Dr. Madan Kataria, the founder of Laughter Yoga and our trainer during the week, explained it.
In India, he tells me, when there is a death, the family grieves openly. There is lots of crying, wailing and openly releasing the pain of losing a family member.
In our western society, not so much. (Perhaps this is partly what Gandhi meant when he responded to the question of what he thought of western civilization. His answer? “I think it would be a good idea.”)
Instead, we tend to hold on to our emotions and trap them. And where we trap them is in the diaphragm!
When I laughed for an hour on Saturday mornings, I started a process of releasing trapped emotions by laughing and moving the diaphragm rather dramatically for an hour.
Eventually I no longer got angry the next day after a Laughter Yoga session.
It is as if, a layer of pain had been released.
So, while Laughter Yoga does feel great as it releases the “feel good” hormones like the endorphins, it also served the function of peeling a layer of the “pain onion” and releasing it.
In the process of doing that, I re-felt the emotion around that pain. That pain showed up as anger.

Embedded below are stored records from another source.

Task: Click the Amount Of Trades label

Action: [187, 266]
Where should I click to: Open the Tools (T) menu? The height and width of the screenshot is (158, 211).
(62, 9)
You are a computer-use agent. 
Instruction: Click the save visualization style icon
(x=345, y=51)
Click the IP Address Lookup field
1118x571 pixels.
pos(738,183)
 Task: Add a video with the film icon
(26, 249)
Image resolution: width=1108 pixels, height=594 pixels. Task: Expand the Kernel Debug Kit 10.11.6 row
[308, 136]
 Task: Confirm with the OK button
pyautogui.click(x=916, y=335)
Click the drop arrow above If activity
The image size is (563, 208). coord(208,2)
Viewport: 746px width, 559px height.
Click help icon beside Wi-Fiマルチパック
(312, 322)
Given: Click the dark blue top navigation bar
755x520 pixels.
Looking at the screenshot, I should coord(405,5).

So the purpose is not so much to feel good as to “peel the onion” of what Eckhart Tolle calls the “pain body.”
Fortunately, I now have extra tools and techniques to continue peeling more layers of the onion. Laughing is one. Smiling is another. (I just reminded myself to smile while I write this.)
In fact, Laughter Yoga has led me to deepen my study of the human condition and I wrote down the lessons in my book The Zen of Joy. How to Rewire Your Brain for Happiness and Success.

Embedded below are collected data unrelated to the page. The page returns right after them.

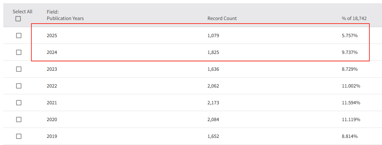This screenshot has width=382, height=145.
Task: Check the 2020 publication year box
Action: pyautogui.click(x=19, y=119)
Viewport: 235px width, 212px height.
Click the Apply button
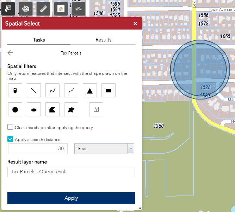point(71,198)
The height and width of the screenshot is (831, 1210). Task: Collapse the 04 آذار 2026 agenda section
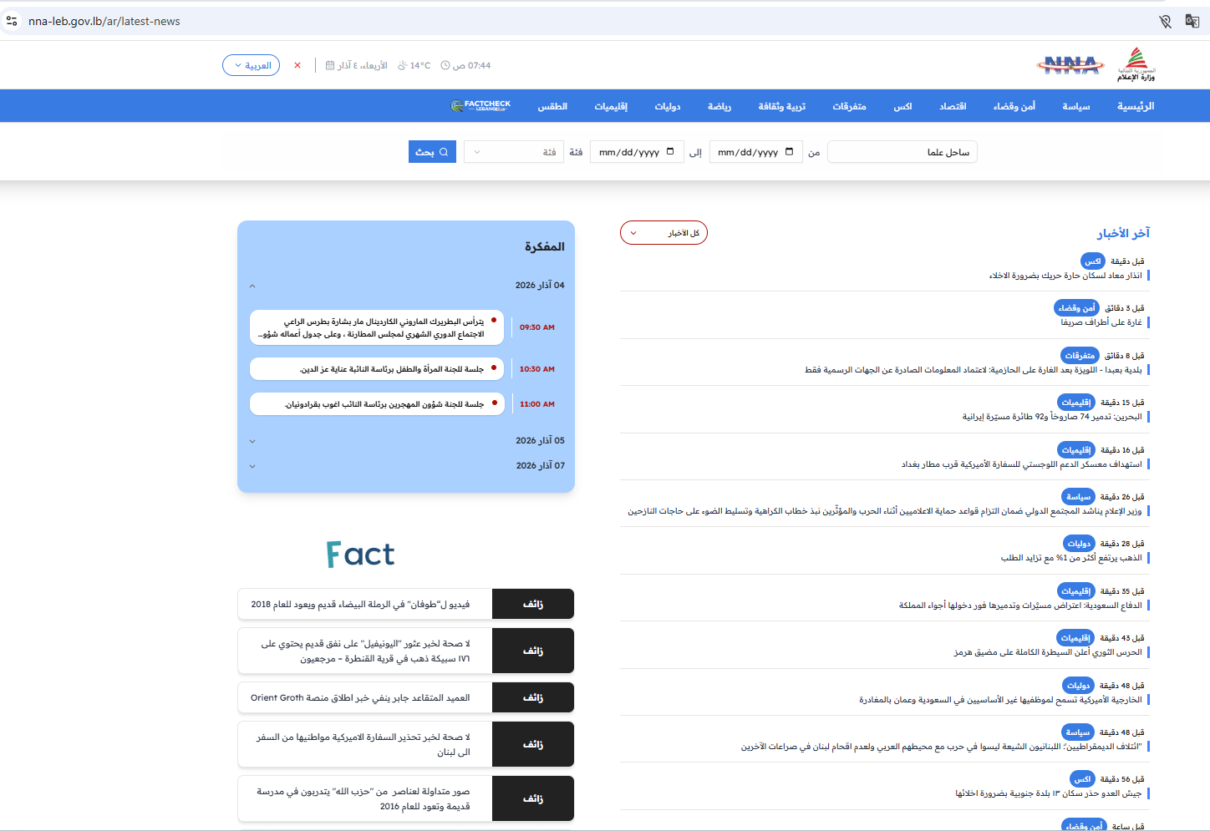tap(252, 286)
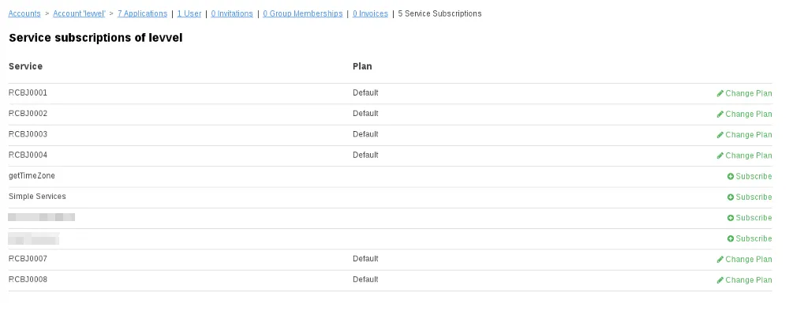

It contains 24 protocols or practices that take only minutes a day and work together to peel those layers from the pain body and reach for higher levels of what is termed “The Happiness Set Point.”
Smiling is one of them. You have easy access to this at any time. Here is a simple way to do it. Take a pen and put is sideways in the mouth. Notice what happens when the facial muscles form a smile around the pen.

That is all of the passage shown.